The 2015 Preqin Global Hedge Fund Report shows that insurance companies represent only 4% of the hedge fund investor universe. Insurance companies show a conservative approach to hedge funds, allocating, on average, just 3.3% of their total portfolio to the asset class as of Q1 2015. This compares unfavourably to the 14.4% average allocation to hedge funds demonstrated by the rest of the institutional investor universe. It could be argued that hedge funds more generally have become less attractive to insurance companies because of Solvency II, a European directive that dictates how much capital insurance companies must keep liquid on their balance sheets to reduce the risk of insolvency. The biggest impact of this regulation is a 49% capital charge on hedge fund investments. The low number of insurance companies active in the asset class and their low average allocation can, therefore, be attributed to the Solvency II directive.
Nevertheless, insurance companies continue to have high expectations for their hedge fund investments. The chart below is taken from the 2015 Preqin Global Hedge Fund Report and shows that insurance companies investing in hedge funds have the third highest hedge fund return expectation of all institutional investors at 6.7%. In order to achieve these high expectations, insurance companies tend to put their money directly into hedge fund strategies; 78% of insurance companies that invest in hedge funds have exposure to direct hedge fund investments.

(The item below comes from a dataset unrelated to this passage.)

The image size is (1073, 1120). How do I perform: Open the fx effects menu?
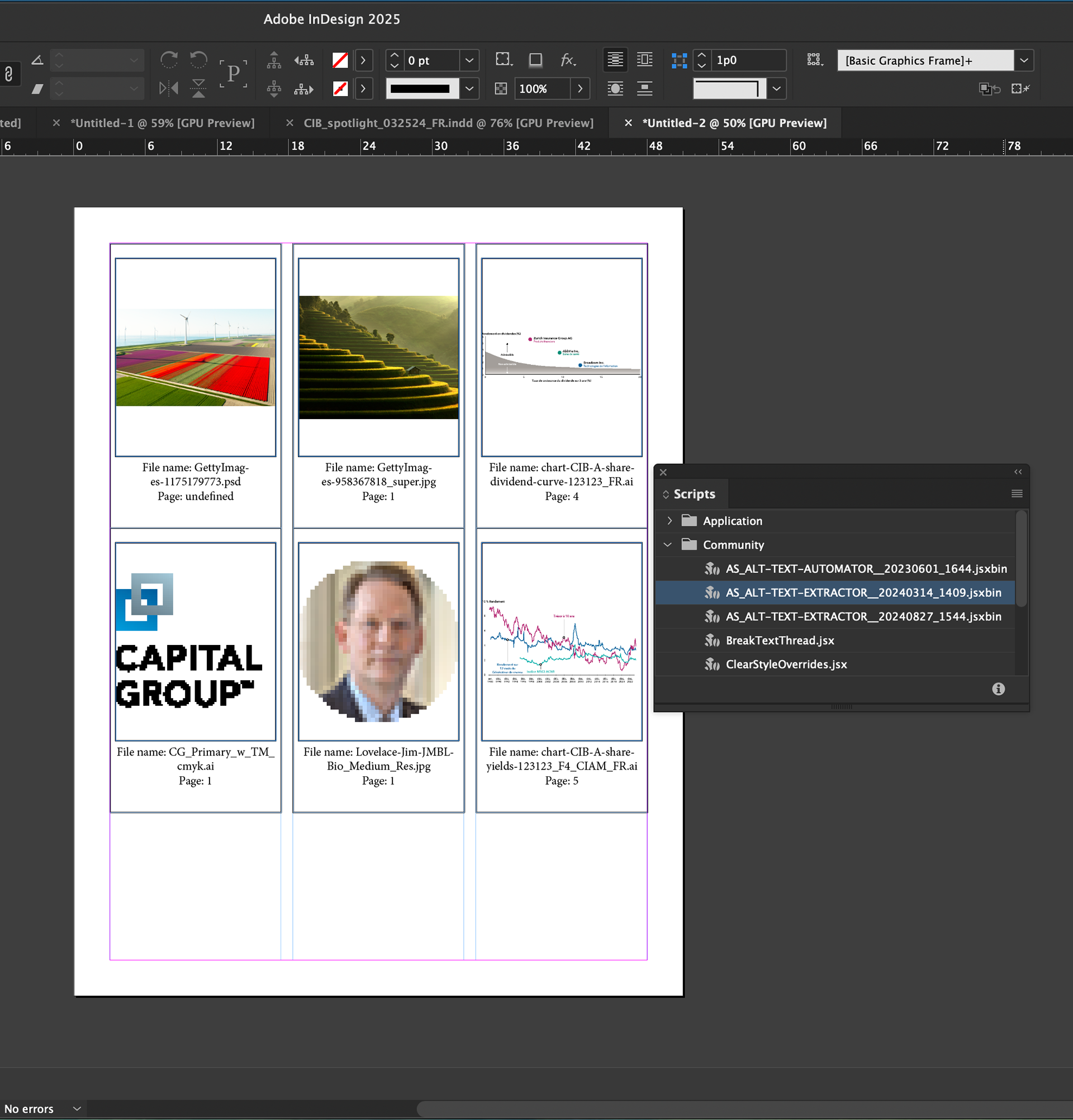(x=567, y=60)
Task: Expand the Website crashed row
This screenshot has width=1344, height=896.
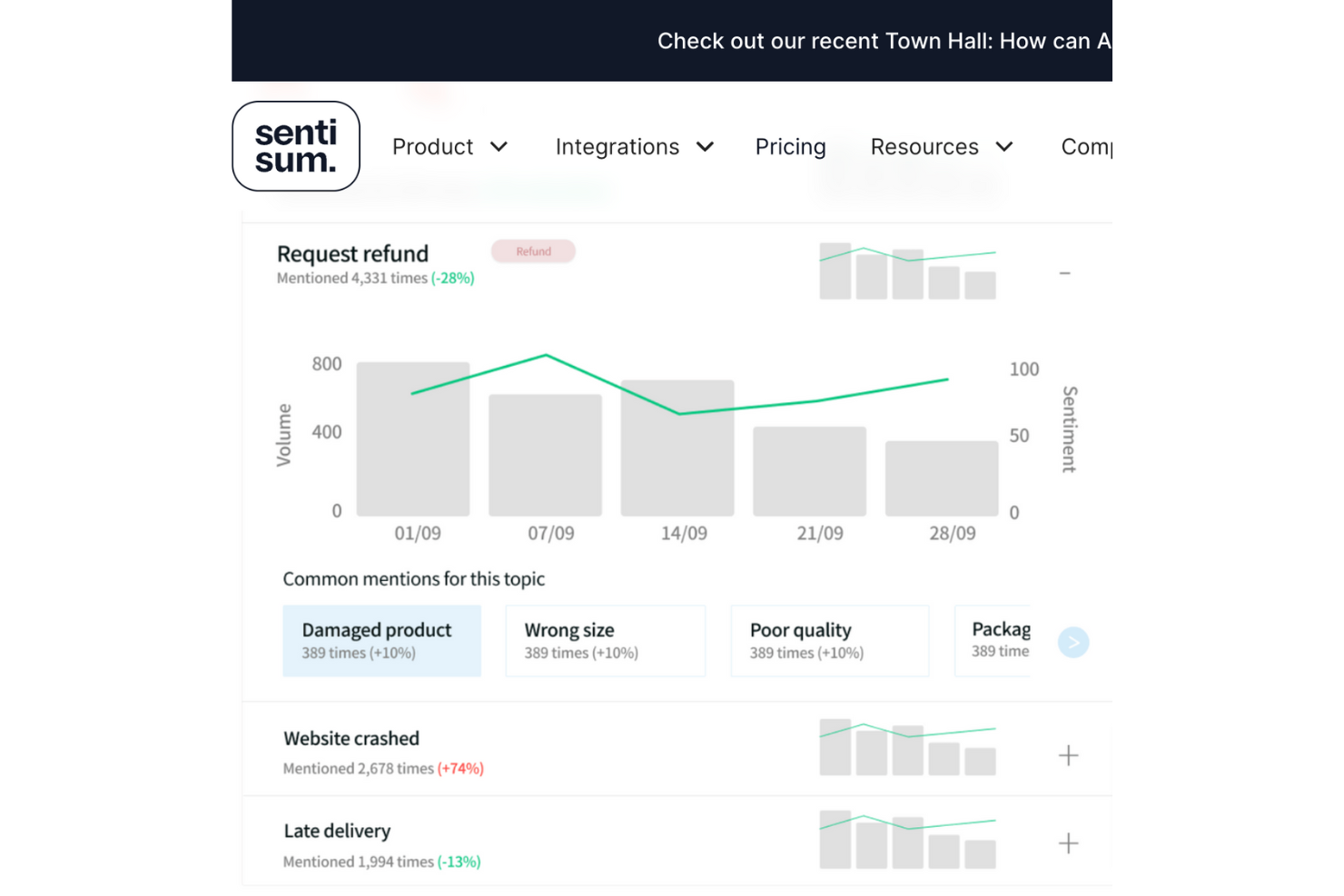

Insurance companies have shown a willingness to take on risk in order to meet their relatively high return expectations, despite keeping their allocations to the asset class low. The most likely explanation for the aggressive approach taken by insurance companies towards hedge funds is the inclination towards higher rewards. The 49% capital charge that will be imposed in January 2016 will cut into hedge fund returns for insurance companies and, consequently, seeking higher returns will be necessary to help negate some of that charge.